Source passage START

Calls to disarm Hezbollah play squarely into the group’s strategy, which, according to Nader, has sought to deflect populist challenges from protests by refocusing Hezbollah’s supporters’ attention toward sectarian fears.

“At first there was this conspiracy theory campaign. It didn’t work,” he said. “Then started the second wave of countering the revolution, which was to drag it into the sectarian conflicts, saying that this is aimed against the Shiites.”

According to Nancy Ezzeddine, an associate at the Lebanese Center for Policy Studies and a researcher at the Clingendael Institute in the Netherlands, parties like the Lebanese Forces and the Kataeb are able to avoid responsibility for Lebanon’s economic failures because they are neither present in the current government, nor were they in power when many ill-fated economic policies were undertaken before 2005. Ezzeddine told Al-Monitor that this has allowed them to effectively “ride the wave of the protests” and fashion themselves as an opposition party.

On June 9, the Kataeb and the Lebanese Forces continued their push for early parliamentary elections, long one of the core demands of the protest movement voiced by demonstrators.

Even though he stated that the Lebanese Forces support most of the goals of the Lebanese revolution, Hindy maintained that the party never formally sent party members as a political bloc to the demonstration, adding that the Lebanese Forces did not currently support calls to disarm Hezbollah.

Nevertheless, a local Lebanese Forces official Al-Monitor spoke with in the aftermath of the violent clashes downtown said that in his view, the core issue in Lebanon is not corruption, but Hezbollah’s dominance and possession of “illegal” weapons.

“This is a very important tool to keep that sort of sectarian fragmentation existing within communities,” Ezzeddine explained, “because Hezbollah’s weapons is viewed as the largest sectarian power tool to make people feel threatened or make them fear each other.”

In a system where sectarianism drives politics, division has historically been a source of strength for the country’s political elite. After the tensions in Ain el-Remmaneh on June 6, Kataeb parliamentarian Nadim Gemayel visited the area and was greeted with cheers from supporters.

Yet despite low-level clashes that may reinforce this fragmentation, there does not appear to be any willingness from the heads of the parties themselves for conflict to occur. Amal, Hezbollah, former Prime Minister Saad al-Hariri as well as Muslim religious leaders all disavowed the day’s incitement and violence.

But according to Mustafa Allouch, a member of the Future Movement’s political bureau, this may not be enough.

“What’s happening now, at least from the Sunni side, leadership is absent,” Allouch said of his party’s base. “At the same time we see poverty, loss of hope. All of this will lead to chaos. And when I say chaos, it’s chaos because it will be translated into atrocities in the street, looting, anarchy.”

Hindy agreed that as hunger grows with the continued drop in the value of the Lebanese pound, which reportedly hit record lows of more than 5,000 to the dollar on June 11, people on the ground may become less “controllable,” and violence will likely increase.

Nevertheless, widespread demonstrations that took place against the pound’s inflation on June 11, while occasionally violent, roundly rejected the partisanship seen only a few days before. In one video, motorcyclists rode through Ain el-Remmaneh chanting against sectarianism.

It remains uncertain how big a role partisan tensions will continue to play on the ground in Lebanon’s protests, or whether the collective suffering of the Lebanese people will serve as a unifying factor. Ultimately, however, it is clear that the country’s political blocs will try to adapt to whatever circumstances arise to preserve existing dynamics as much as possible.

Source passage END
Data for analysis START

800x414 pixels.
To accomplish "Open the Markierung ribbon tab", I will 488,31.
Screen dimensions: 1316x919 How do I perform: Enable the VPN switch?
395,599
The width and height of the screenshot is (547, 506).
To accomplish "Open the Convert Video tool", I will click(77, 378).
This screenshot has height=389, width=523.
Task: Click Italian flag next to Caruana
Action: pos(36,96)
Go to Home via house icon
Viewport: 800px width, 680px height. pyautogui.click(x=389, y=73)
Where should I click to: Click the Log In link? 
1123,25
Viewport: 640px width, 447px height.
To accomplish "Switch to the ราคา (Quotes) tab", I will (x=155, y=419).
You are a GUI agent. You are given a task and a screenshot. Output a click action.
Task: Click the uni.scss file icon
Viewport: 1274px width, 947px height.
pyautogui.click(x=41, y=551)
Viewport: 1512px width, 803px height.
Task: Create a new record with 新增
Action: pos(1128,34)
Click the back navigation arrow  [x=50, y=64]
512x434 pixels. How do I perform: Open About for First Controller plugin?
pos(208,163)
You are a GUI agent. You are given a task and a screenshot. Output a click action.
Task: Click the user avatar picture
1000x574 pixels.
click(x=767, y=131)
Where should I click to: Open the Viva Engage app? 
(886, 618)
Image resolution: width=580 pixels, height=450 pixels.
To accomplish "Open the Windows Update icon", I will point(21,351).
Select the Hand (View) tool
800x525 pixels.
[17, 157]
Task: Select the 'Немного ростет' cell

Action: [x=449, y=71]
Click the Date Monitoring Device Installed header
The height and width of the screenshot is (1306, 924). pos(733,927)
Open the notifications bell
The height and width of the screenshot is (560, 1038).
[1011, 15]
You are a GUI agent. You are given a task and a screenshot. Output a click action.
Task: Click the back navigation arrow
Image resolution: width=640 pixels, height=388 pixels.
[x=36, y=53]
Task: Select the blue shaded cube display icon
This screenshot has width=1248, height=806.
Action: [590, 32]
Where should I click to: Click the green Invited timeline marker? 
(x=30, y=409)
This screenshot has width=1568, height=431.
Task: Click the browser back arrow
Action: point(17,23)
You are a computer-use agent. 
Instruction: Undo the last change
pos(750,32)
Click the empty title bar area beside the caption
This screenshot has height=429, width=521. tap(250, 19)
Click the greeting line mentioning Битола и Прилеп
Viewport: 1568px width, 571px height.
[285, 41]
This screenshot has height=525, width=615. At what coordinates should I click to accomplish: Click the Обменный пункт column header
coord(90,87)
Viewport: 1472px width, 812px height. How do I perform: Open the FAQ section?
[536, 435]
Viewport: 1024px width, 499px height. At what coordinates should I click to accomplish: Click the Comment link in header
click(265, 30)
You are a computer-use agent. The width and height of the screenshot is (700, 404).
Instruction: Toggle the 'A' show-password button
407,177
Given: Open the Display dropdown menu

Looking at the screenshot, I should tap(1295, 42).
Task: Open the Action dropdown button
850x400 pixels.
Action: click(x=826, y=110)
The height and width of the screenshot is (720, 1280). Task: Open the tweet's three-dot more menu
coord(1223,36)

Data for analysis END

Tasks:
A: Answer these from the passage on Lebanon's protests:
(i) Which two parties pushed for early parliamentary elections on June 9?
(ii) Who visited Ain el-Remmaneh after the tensions there on June 6?
(iii) What rate did the Lebanese pound reportedly hit on June 11?
B: Transcribe the passage on Lebanon's protests, starting with "But according to" and going on through "will likely increase.".
The rows were taken from a different source.

Answers to this exercise:
A:
(i) The Kataeb and the Lebanese Forces.
(ii) Kataeb parliamentarian Nadim Gemayel.
(iii) Record lows of more than 5,000 to the dollar.

B:
But according to Mustafa Allouch, a member of the Future Movement’s political bureau, this may not be enough.

“What’s happening now, at least from the Sunni side, leadership is absent,” Allouch said of his party’s base. “At the same time we see poverty, loss of hope. All of this will lead to chaos. And when I say chaos, it’s chaos because it will be translated into atrocities in the street, looting, anarchy.”

Hindy agreed that as hunger grows with the continued drop in the value of the Lebanese pound, which reportedly hit record lows of more than 5,000 to the dollar on June 11, people on the ground may become less “controllable,” and violence will likely increase.